The Correct Number of Drinks Is 1.5
Last night I went out with some colleagues and drank both a sidecar and a pickleback. This morning, my brain was a shriveled cucumber floating in a dead sea of brine. I picked a fight with my boyfriend over coffee. I can’t stop demolishing tiny bags of salt and vinegar chips. I am on struggle street, backspacing three sentences of this ridiculous blog post for every one that remains. Being irritable and 31, my booze tolerance has fizzled out. Two drinks is never fun enough to justify the consequences. One is boring. But I have a solution for you (for us): one and a half drinks.
Picture this: You’re at a bar on a school night. You’ve downed a glass of your favorite Riesling and you’re all chatty and charming. The stress of the workday is steadily melting. The dark, vibey space has you feeling like a cozy little bear cub in hibernation. Then, the bartender approaches with the inevitable question: Do you want another glass? The truth is, you want another few sips. A cheeky little top-up. A wee splash. What you want is a half-glass of wine, because one and a half drinks is the correct amount.
Ending your night after one, teetering on the precipice between having a great time and falling asleep, is like eating French fries without ketchup. Or dipping just a toe in the water at the beach. Or dreaming about your early retirement only to wake up deeply employed and also running late to a morning meeting (I’m not projecting). On nights that I choose to drink, one glass of alcohol is often a disappointment. I may as well have saved my liver the trouble and had a kombucha. Drink two full standard drinks, though, and there’ll be hell to pay in the morning.

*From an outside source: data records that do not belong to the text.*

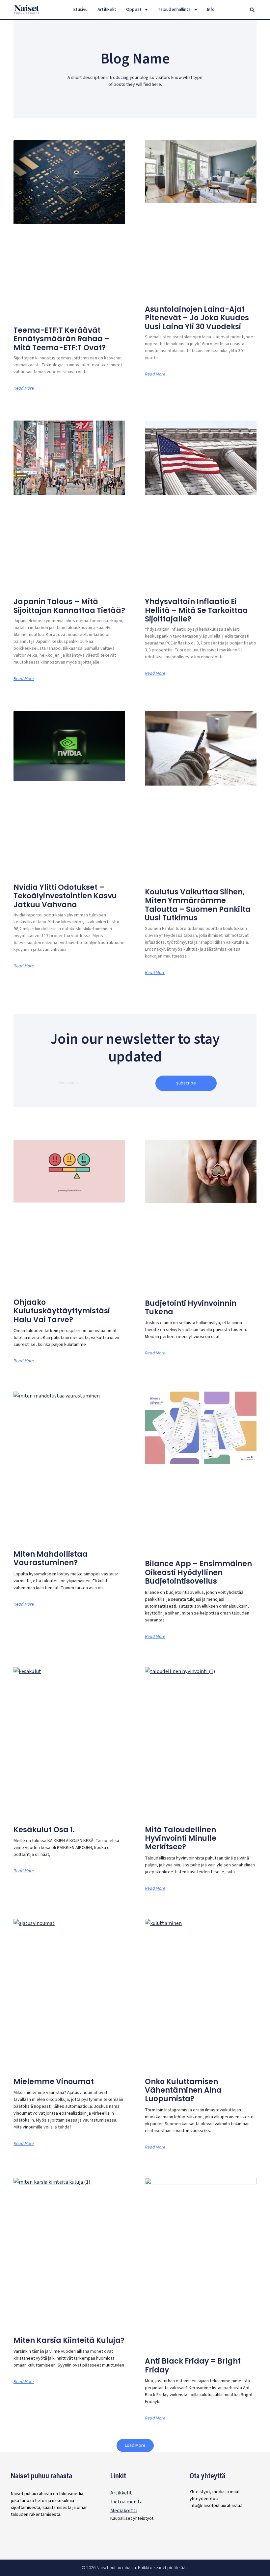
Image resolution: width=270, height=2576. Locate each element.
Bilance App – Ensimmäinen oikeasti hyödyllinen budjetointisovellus (198, 1572)
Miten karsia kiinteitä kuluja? (69, 2340)
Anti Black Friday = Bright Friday (193, 2365)
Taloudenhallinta (174, 9)
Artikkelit (106, 9)
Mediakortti (123, 2510)
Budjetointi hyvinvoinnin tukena (190, 1307)
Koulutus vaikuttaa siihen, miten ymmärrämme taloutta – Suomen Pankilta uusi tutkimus (198, 905)
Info (211, 9)
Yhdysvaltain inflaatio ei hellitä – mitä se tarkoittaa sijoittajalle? (196, 610)
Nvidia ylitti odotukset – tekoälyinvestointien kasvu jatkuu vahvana (65, 896)
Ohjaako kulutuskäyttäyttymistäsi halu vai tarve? (62, 1311)
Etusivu (80, 9)
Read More (24, 388)
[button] (252, 10)
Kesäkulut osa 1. (44, 1830)
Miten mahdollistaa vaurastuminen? (51, 1558)
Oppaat (134, 9)
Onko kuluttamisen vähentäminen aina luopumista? (183, 2090)
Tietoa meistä (126, 2501)
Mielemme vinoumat (54, 2082)
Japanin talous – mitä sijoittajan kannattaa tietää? (69, 605)
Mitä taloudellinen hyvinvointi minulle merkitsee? (180, 1838)
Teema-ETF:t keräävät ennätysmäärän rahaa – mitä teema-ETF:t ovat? (62, 339)
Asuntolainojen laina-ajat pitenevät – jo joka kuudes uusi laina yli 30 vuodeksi (197, 318)
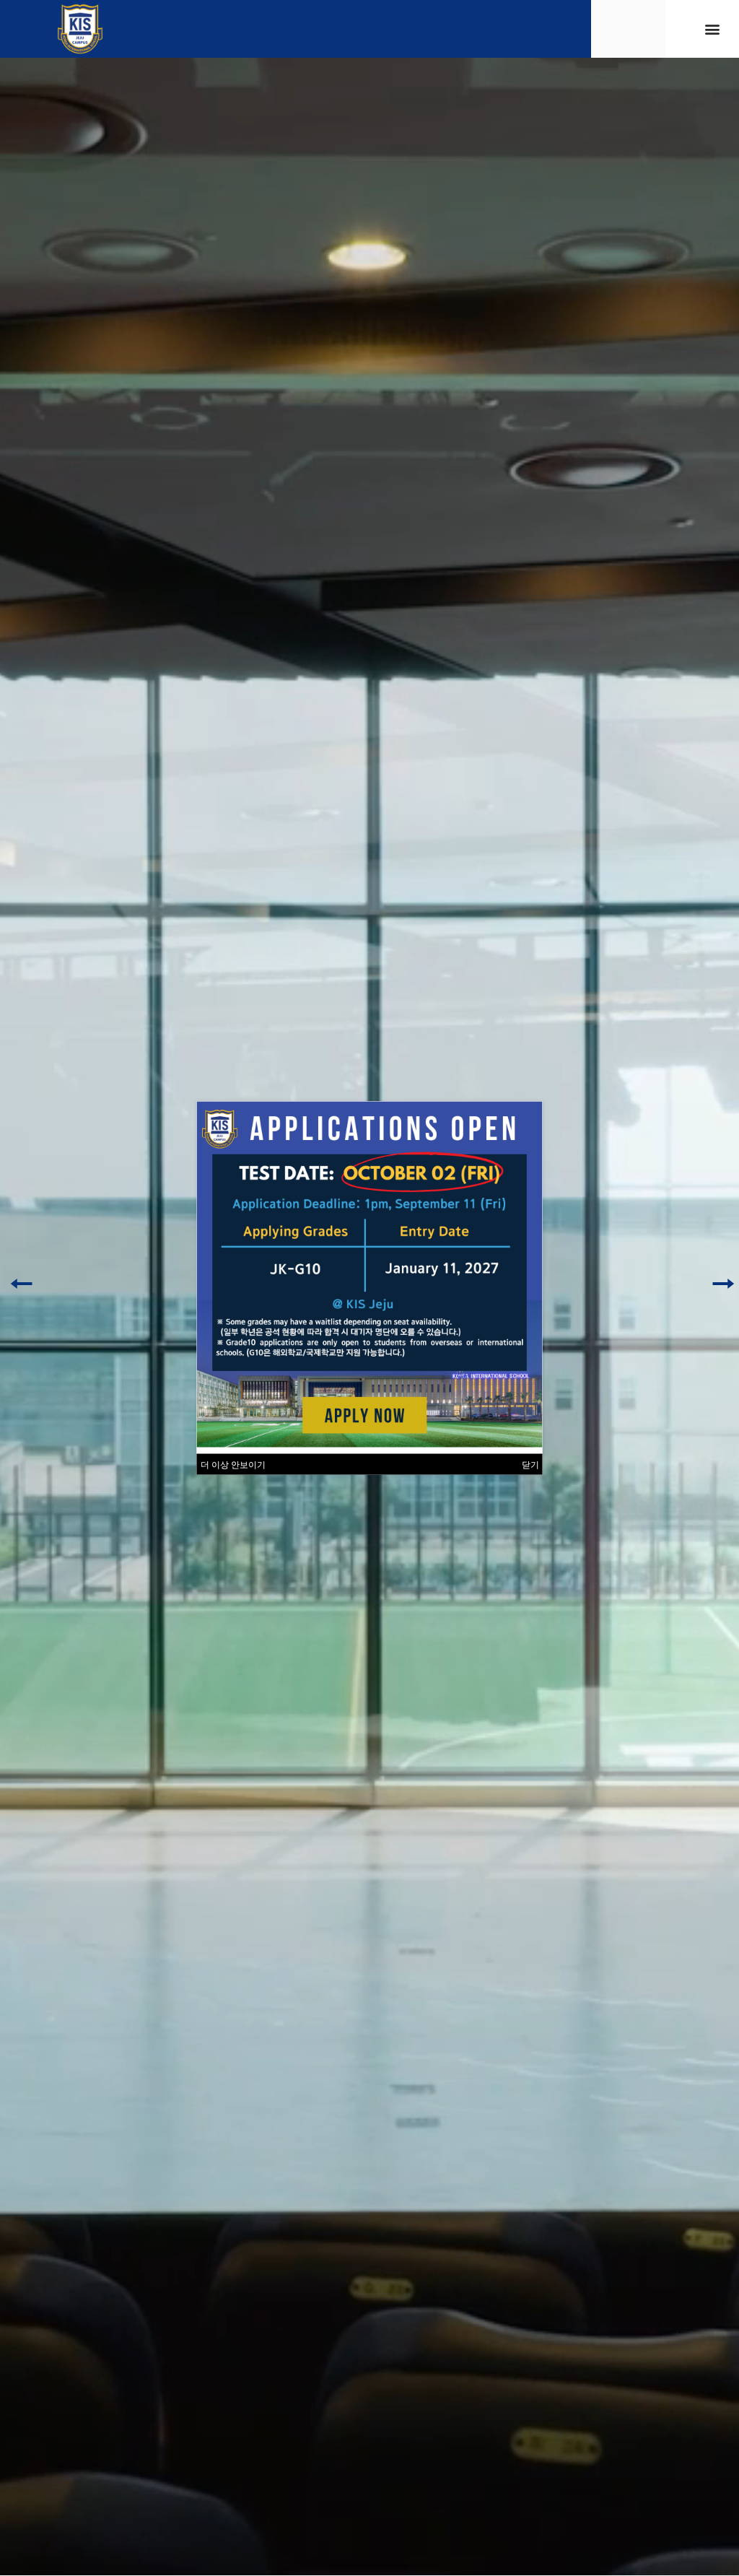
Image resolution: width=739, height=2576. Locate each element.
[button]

Unfortunately , the half-drink is up against some obstacles. For one, humans prefer symmetry. A pair of shoes. The geometric wonder of a beehive. Two mosaiced butterfly wings. And culturally, nothing good is evoked by a half measure: I’ll just have half a grapefruit, please. She was fired because she half-assed her job. Can you meet me halfway? Half is a compromise. Not to mention, half-drinks are not listed as an option on any bar menu I’ve seen, so acquiring one is going to require a smidgen of bravery on your part.
I admit, it’s hard to go against social norms, especially if you’re somewhere cool, and ask for something that probably isn’t on the menu or the dusty chalkboard above the bar. But a half drink in place of another full glass is a worthy cause. I don’t want low-ABV alternatives. I don’t want meek, alcohol-free beer. I want the full, bitey strength of a negroni, a chilled red, an espresso martini (gasp)—but simply half as much of it.
Consider this a plea, bars and restaurants, to pioneer the half menu: the wines, the cocktails, the frozen sangrias. I promise there is a whole untapped market of us halfie-hunters out there. It is the ideal amount for watching the sun set and imagining you might frisbee your laptop off the balcony before moving to Italy. For fondling the stem of a condensing wine glass while breathlessly losing your shit over some banal office gossip. For housing fistfulls of salted peanuts like there’s no tomorrow.
Only of course there is a tomorrow. Once it arrives, you’ll roll over in bed. Tentatively open an eye. Chug a stiff glass of cold water. And be very grateful your second drink was only a halfer.